Your assignment:
Reproduce the data exactly, leaving nothing out.

Extracted data:
- - - - - - -

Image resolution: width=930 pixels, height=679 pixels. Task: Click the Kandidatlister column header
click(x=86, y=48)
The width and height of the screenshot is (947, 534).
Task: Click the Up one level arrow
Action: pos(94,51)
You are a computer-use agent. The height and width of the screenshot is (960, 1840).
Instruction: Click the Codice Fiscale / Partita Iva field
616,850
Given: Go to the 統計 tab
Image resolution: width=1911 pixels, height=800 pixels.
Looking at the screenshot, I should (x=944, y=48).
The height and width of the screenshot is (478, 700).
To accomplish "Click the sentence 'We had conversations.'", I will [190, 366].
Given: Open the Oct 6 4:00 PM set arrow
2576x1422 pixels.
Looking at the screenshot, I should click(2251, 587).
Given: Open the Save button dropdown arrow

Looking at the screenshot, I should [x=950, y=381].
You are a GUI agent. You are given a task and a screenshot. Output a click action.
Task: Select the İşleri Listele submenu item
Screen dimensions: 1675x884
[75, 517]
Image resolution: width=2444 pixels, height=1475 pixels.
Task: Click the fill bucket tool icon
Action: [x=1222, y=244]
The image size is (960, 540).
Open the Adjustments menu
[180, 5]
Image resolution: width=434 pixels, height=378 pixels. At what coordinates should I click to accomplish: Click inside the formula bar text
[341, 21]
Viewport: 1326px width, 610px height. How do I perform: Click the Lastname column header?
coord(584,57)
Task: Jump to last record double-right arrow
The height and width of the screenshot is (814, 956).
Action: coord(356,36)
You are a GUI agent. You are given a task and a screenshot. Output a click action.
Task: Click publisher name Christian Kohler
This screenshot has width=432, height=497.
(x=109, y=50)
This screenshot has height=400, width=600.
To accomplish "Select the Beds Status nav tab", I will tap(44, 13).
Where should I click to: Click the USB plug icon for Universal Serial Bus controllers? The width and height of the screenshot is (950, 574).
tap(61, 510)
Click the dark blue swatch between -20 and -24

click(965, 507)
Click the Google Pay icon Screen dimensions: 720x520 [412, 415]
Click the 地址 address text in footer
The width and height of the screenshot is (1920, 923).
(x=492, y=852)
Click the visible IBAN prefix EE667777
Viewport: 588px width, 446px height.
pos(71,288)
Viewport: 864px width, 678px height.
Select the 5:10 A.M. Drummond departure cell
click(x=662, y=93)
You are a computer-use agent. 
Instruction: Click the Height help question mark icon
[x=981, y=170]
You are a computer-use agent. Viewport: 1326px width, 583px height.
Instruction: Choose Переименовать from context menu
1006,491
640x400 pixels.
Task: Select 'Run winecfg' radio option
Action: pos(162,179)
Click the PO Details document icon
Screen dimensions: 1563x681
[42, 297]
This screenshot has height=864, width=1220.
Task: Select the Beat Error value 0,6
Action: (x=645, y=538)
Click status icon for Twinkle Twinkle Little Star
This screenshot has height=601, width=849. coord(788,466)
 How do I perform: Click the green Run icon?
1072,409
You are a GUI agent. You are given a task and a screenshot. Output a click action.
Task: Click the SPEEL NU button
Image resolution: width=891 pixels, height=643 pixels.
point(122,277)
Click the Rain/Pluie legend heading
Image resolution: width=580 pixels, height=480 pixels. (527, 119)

- - - - - - -

Written solution:
Image resolution: width=930 pixels, height=679 pixels. Task: Click the Kandidatlister column header
click(x=86, y=48)
The width and height of the screenshot is (947, 534).
Task: Click the Up one level arrow
Action: pos(94,51)
You are a computer-use agent. The height and width of the screenshot is (960, 1840).
Instruction: Click the Codice Fiscale / Partita Iva field
616,850
Given: Go to the 統計 tab
Image resolution: width=1911 pixels, height=800 pixels.
Looking at the screenshot, I should (x=944, y=48).
The height and width of the screenshot is (478, 700).
To accomplish "Click the sentence 'We had conversations.'", I will [190, 366].
Given: Open the Oct 6 4:00 PM set arrow
2576x1422 pixels.
Looking at the screenshot, I should click(2251, 587).
Given: Open the Save button dropdown arrow

Looking at the screenshot, I should [x=950, y=381].
You are a GUI agent. You are given a task and a screenshot. Output a click action.
Task: Select the İşleri Listele submenu item
Screen dimensions: 1675x884
[75, 517]
Image resolution: width=2444 pixels, height=1475 pixels.
Task: Click the fill bucket tool icon
Action: [x=1222, y=244]
The image size is (960, 540).
Open the Adjustments menu
[180, 5]
Image resolution: width=434 pixels, height=378 pixels. At what coordinates should I click to accomplish: Click inside the formula bar text
[341, 21]
Viewport: 1326px width, 610px height. How do I perform: Click the Lastname column header?
coord(584,57)
Task: Jump to last record double-right arrow
The height and width of the screenshot is (814, 956).
Action: coord(356,36)
You are a GUI agent. You are given a task and a screenshot. Output a click action.
Task: Click publisher name Christian Kohler
This screenshot has width=432, height=497.
(x=109, y=50)
This screenshot has height=400, width=600.
To accomplish "Select the Beds Status nav tab", I will tap(44, 13).
Where should I click to: Click the USB plug icon for Universal Serial Bus controllers? The width and height of the screenshot is (950, 574).
tap(61, 510)
Click the dark blue swatch between -20 and -24

click(965, 507)
Click the Google Pay icon Screen dimensions: 720x520 [412, 415]
Click the 地址 address text in footer
The width and height of the screenshot is (1920, 923).
(x=492, y=852)
Click the visible IBAN prefix EE667777
Viewport: 588px width, 446px height.
pos(71,288)
Viewport: 864px width, 678px height.
Select the 5:10 A.M. Drummond departure cell
click(x=662, y=93)
You are a computer-use agent. 
Instruction: Click the Height help question mark icon
[x=981, y=170]
You are a computer-use agent. Viewport: 1326px width, 583px height.
Instruction: Choose Переименовать from context menu
1006,491
640x400 pixels.
Task: Select 'Run winecfg' radio option
Action: pos(162,179)
Click the PO Details document icon
Screen dimensions: 1563x681
[42, 297]
This screenshot has height=864, width=1220.
Task: Select the Beat Error value 0,6
Action: (x=645, y=538)
Click status icon for Twinkle Twinkle Little Star
This screenshot has height=601, width=849. coord(788,466)
 How do I perform: Click the green Run icon?
1072,409
You are a GUI agent. You are given a task and a screenshot. Output a click action.
Task: Click the SPEEL NU button
Image resolution: width=891 pixels, height=643 pixels.
point(122,277)
Click the Rain/Pluie legend heading
Image resolution: width=580 pixels, height=480 pixels. (527, 119)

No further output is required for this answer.